> [What you will do]:
- A) Please answer these questions about the Watchmen review, one answer a line, marked the same way:
(i) Which song does the reviewer say was used badly?
(ii) Which actor played Dan Dreiberg?
(iii) How much of the graphic novel did the opening sequence get through?
- B) Return the Watchmen review word for word from "- Patrick Wilson" up to and including "his own good.".

[begin Source passage]

Category: Movies, TV, Celebrities

Just a quick distilling of my thoughts on WATCHMEN. We all know the score by this point anyway. Note: This is a SPOILER FREE zone.

 

The Good
- The opening sequence rocked. Cut to a brilliantly placed Bob Dylan tune, it managed to knock out a full 20% of the graphic novel and set a pretty solid tone for the picture. The editing was very good, made better by the careful syncing that bestowed upon Dylan's lyrics an almost narrative feel.

- In fact, much of the music of WATCHMEN was used wonderfully. The one glaring exception here is Leonard Cohen's "Hallelujah", which was dropped with all the grace of an open-faced peanut butter sandwich.

 

- Patrick Wilson pulled off one hell of a good Dan Dreiberg. Not one of my favorite characters from the graphic novel, here he was easily the most relatable of the pack and his time on the screen lent genuine gravity to otherwise ambiguous threats. Ditto Jeffery Dean Morgan's Edward Blake, even if the guy looks too much like Robert Downey Jr. for his own good.

[end Source passage]
[begin Extracted material]

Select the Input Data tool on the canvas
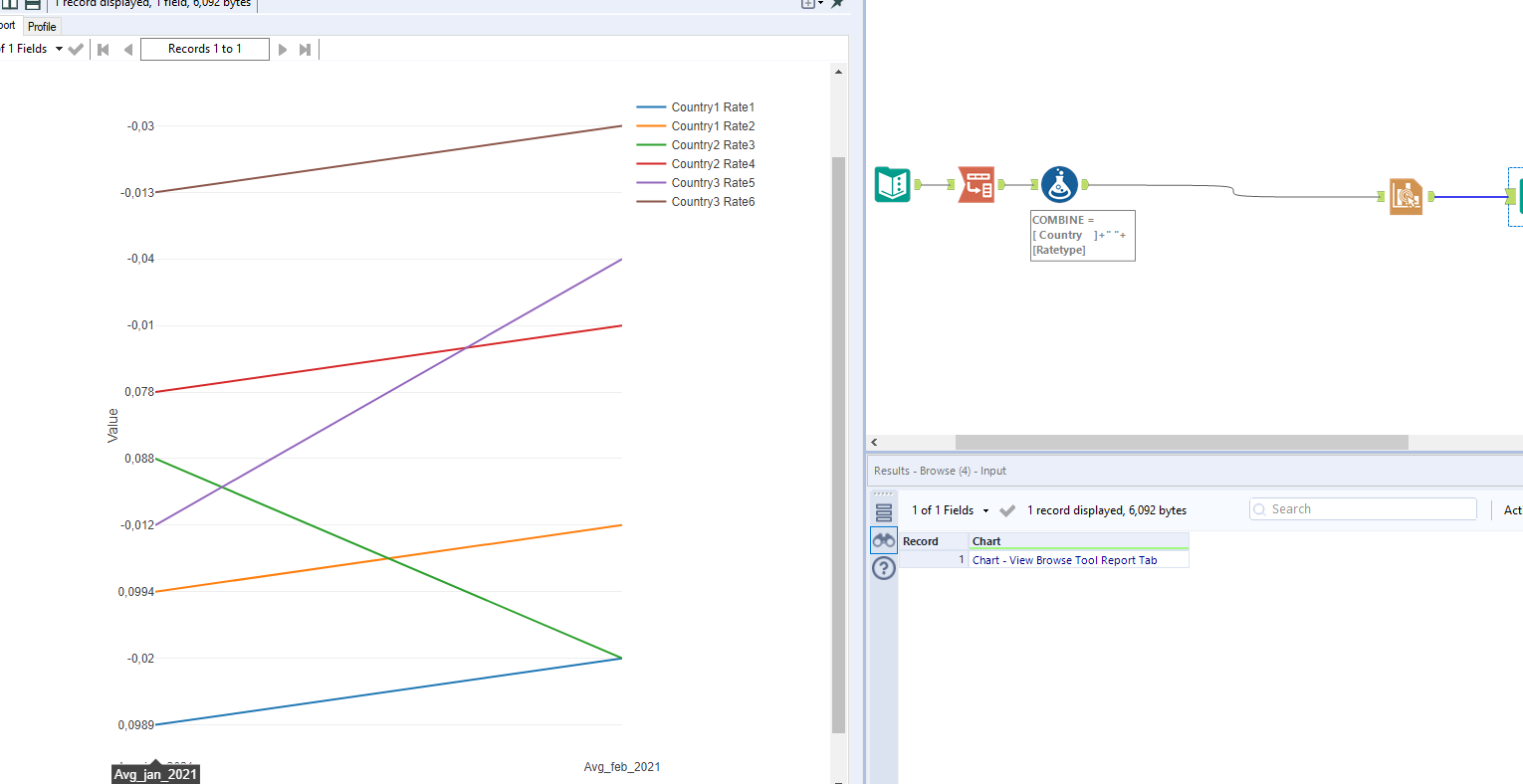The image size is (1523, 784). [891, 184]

[end Extracted material]
[begin Extracted material]

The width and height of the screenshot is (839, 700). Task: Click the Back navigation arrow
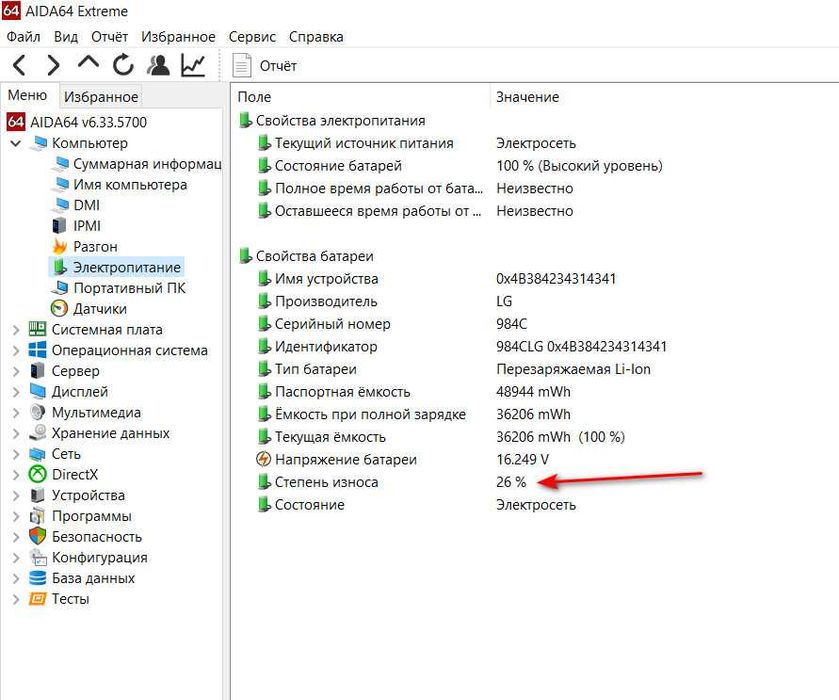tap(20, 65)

[end Extracted material]

> [Answers for this exercise]:
- A)
(i) Leonard Cohen's "Hallelujah"
(ii) Patrick Wilson
(iii) A full 20%

- B)
- Patrick Wilson pulled off one hell of a good Dan Dreiberg. Not one of my favorite characters from the graphic novel, here he was easily the most relatable of the pack and his time on the screen lent genuine gravity to otherwise ambiguous threats. Ditto Jeffery Dean Morgan's Edward Blake, even if the guy looks too much like Robert Downey Jr. for his own good.